When I'm Sixty-Five
While a young John Lennon revelled in the excesses of a rock 'n' roll lifestyle, his doting wife Cynthia was left at home holding the baby, as her new book reveals. Interview by Hannah Stephenson.
Cynthia Lennon was one of the great rock chicks of the 60s, famously dumped by her husband, John, who went off with Yoko Ono, leaving her broken-hearted. She, along with the rest of John Lennon's family in Liverpool, became anonymous, non-existent, or as she has put it on many occasions, "airbrushed out" of his life.
John's assassination outside the Dakota building in New York on December 9, 1980 by Mark Chapman left the Modern and Mature generation reeling. His family back home, including his son Julian, then 17, were devastated. There was no funeral or memorial service. Yoko organised an early cremation. "We've never been able to say goodbye to John, which has always grieved me," says Cynthia.
But as the 25th anniversary of his death approaches, Cynthia has not disappeared. Some 37 years after their divorce, the 65-year-old has penned John, a memoir of her life with the Beatles star, from their early romance to the heady days when the group made the big time and later John's descent into drugs, the breakdown of their marriage and his relationship with Yoko, as well as the effect his actions had on their son, Julian.
"We've never been able to say goodbye to John, which has always grieved me."
To any onlooker, John Lennon treated his first wife appallingly towards the end of their marriage. He became distant, cruel and intolerant of the woman who he had met 10 years previously at Liverpool College of Art. But even early on in their relationship, he could be cold, distant and his acerbic wit would often become aggressive and humiliating. On one occasion he hit Cynthia in a jealous rage. Conversely, he couldn't bear confrontation and would often lie his way out of situations to avoid arguments.

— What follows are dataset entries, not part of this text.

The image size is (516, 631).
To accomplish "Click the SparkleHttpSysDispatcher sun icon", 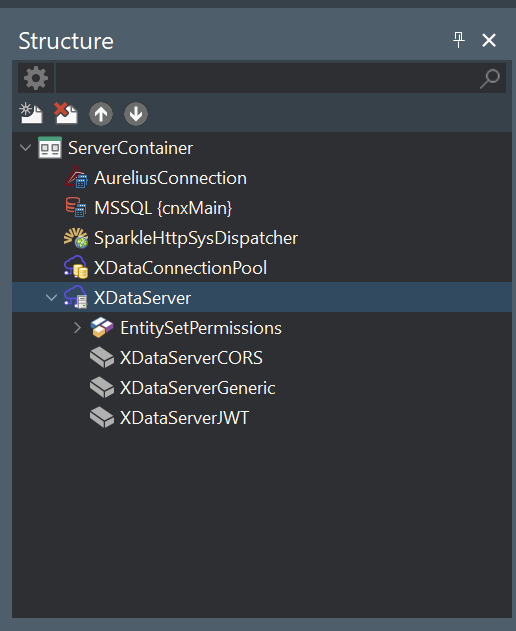I will [x=76, y=238].
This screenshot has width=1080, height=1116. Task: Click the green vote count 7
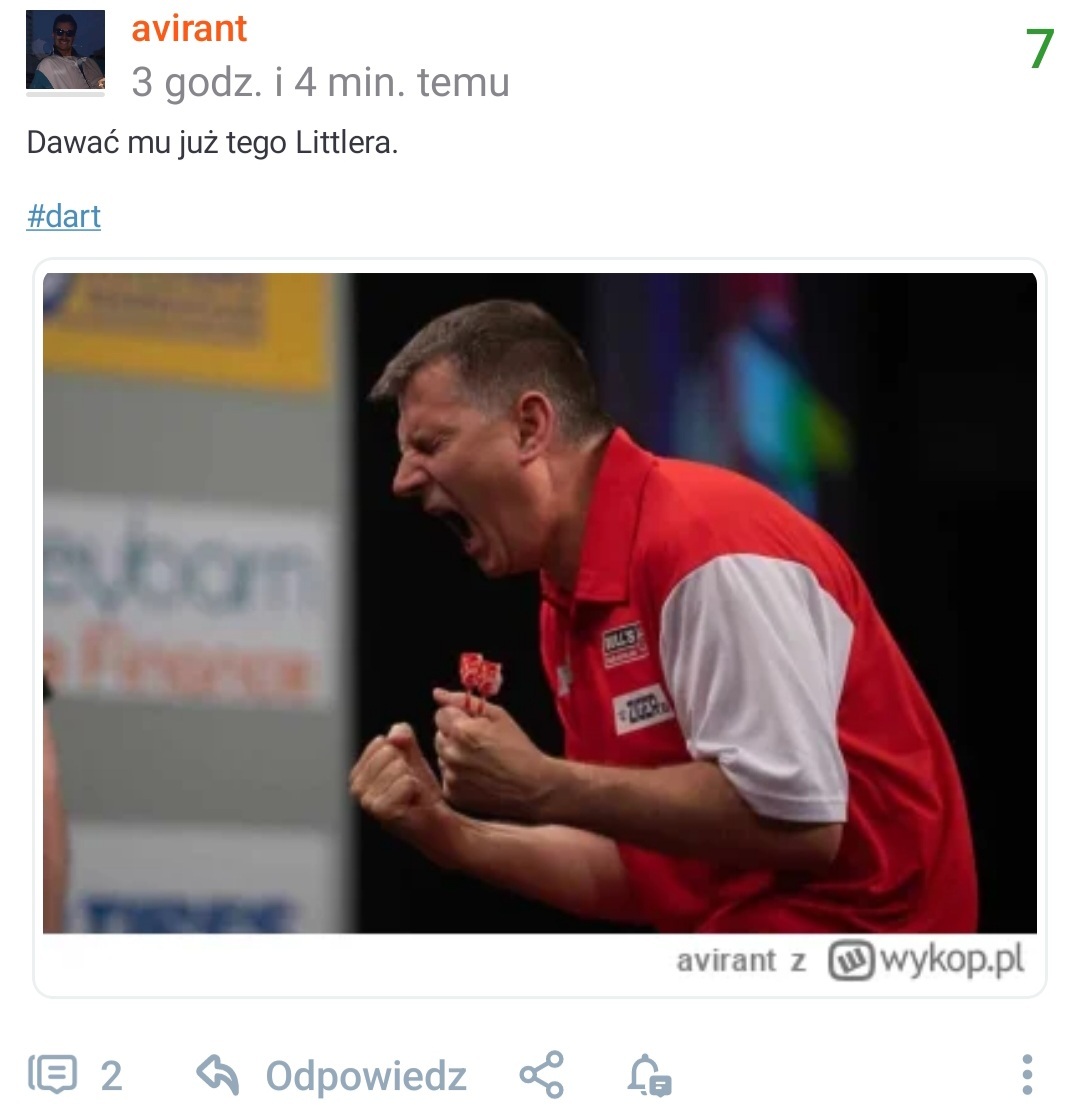point(1039,48)
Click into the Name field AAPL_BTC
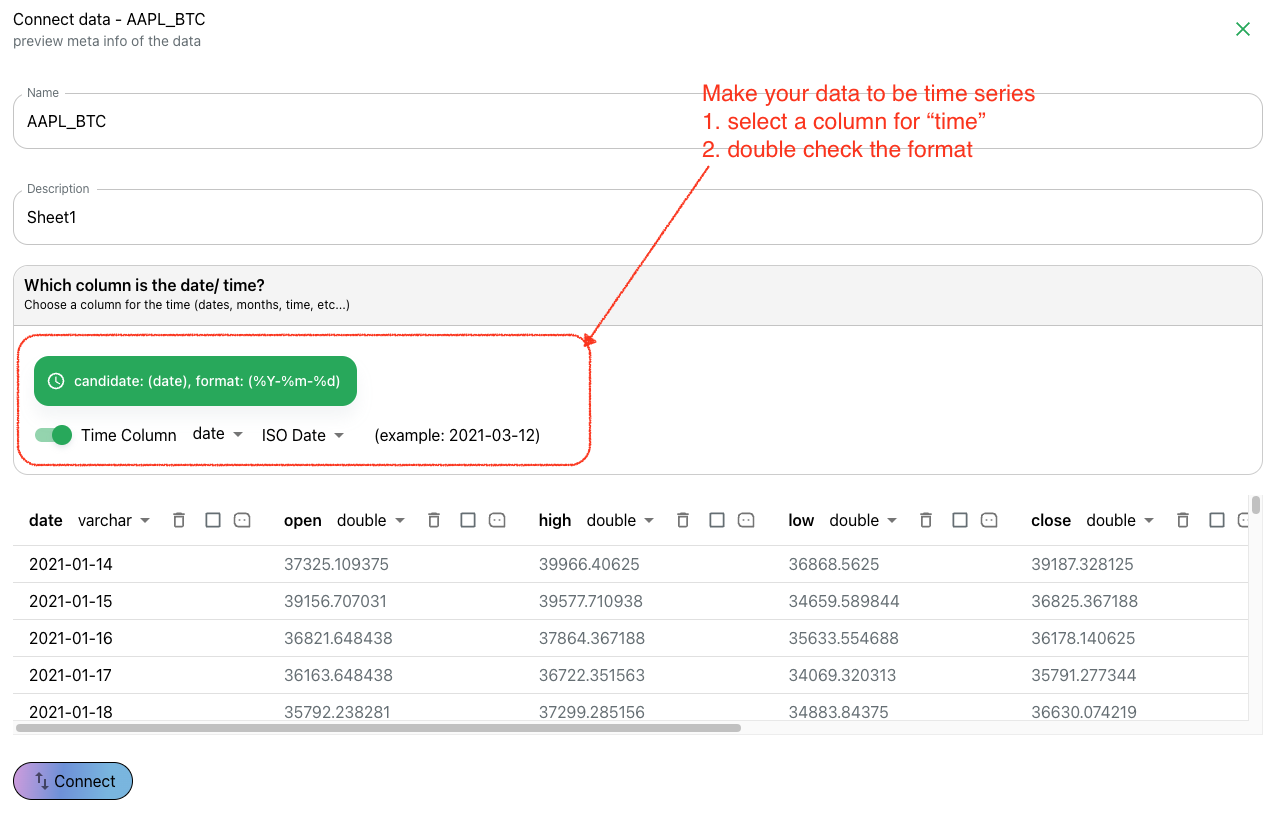 [637, 122]
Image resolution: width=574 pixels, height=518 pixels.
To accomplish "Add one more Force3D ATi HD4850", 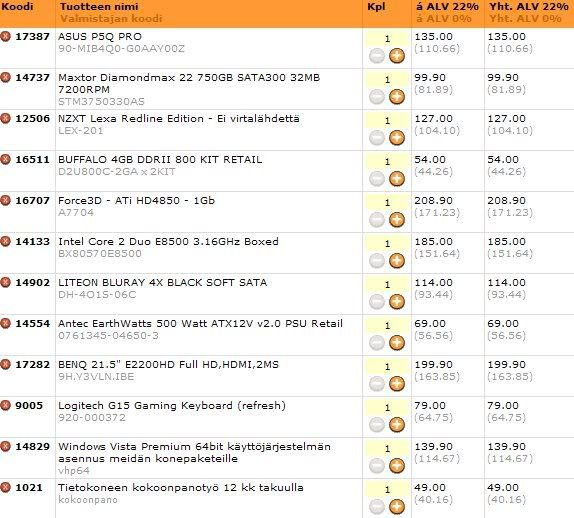I will (x=397, y=220).
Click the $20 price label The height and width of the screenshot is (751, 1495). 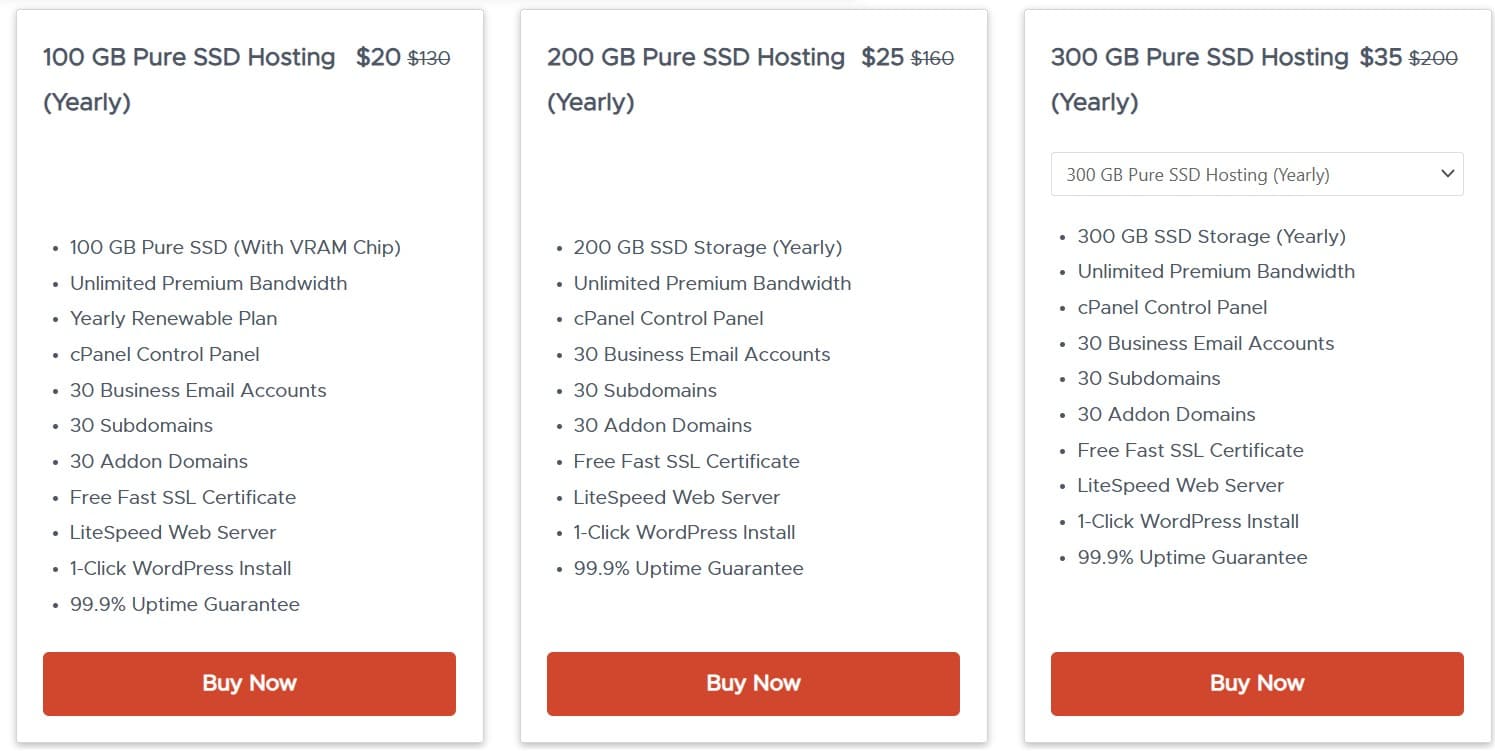377,57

John and Cynthia had fallen in love almost immediately when they met at college. When she accidentally became pregnant, they married soon afterwards and, while Cynthia acknowledges that neither of them was ready for marriage, they were still deeply in love. "Accounts of our wedding have often portrayed it as a miserable last-minute shotgun affair that John was virtually forced into. It's a long, long way from the truth. We were very happy and John was the most determined that it would go ahead."
Cracks started to appear when Cynthia was left at home holding the baby while the Beatles started touring and enjoying the excesses of rock star life, including girls who were more than willing to jump into bed with them. Cynthia learned later of John's infidelities - and forgave him for them - but it wasn't until he went to an exhibition by Japanese artist Yoko Ono that her world would be threatened. "I didn't know then that Yoko was beginning a determined pursuit of John." She continues: "It's all down to luck and timing. She had luck and it was the timing. He was probably at his most vulnerable because [the Beatles] had stopped working together on the full-time basis so their strength of unity was dissipating. He felt in a void, fuelled by LSD and marijuana."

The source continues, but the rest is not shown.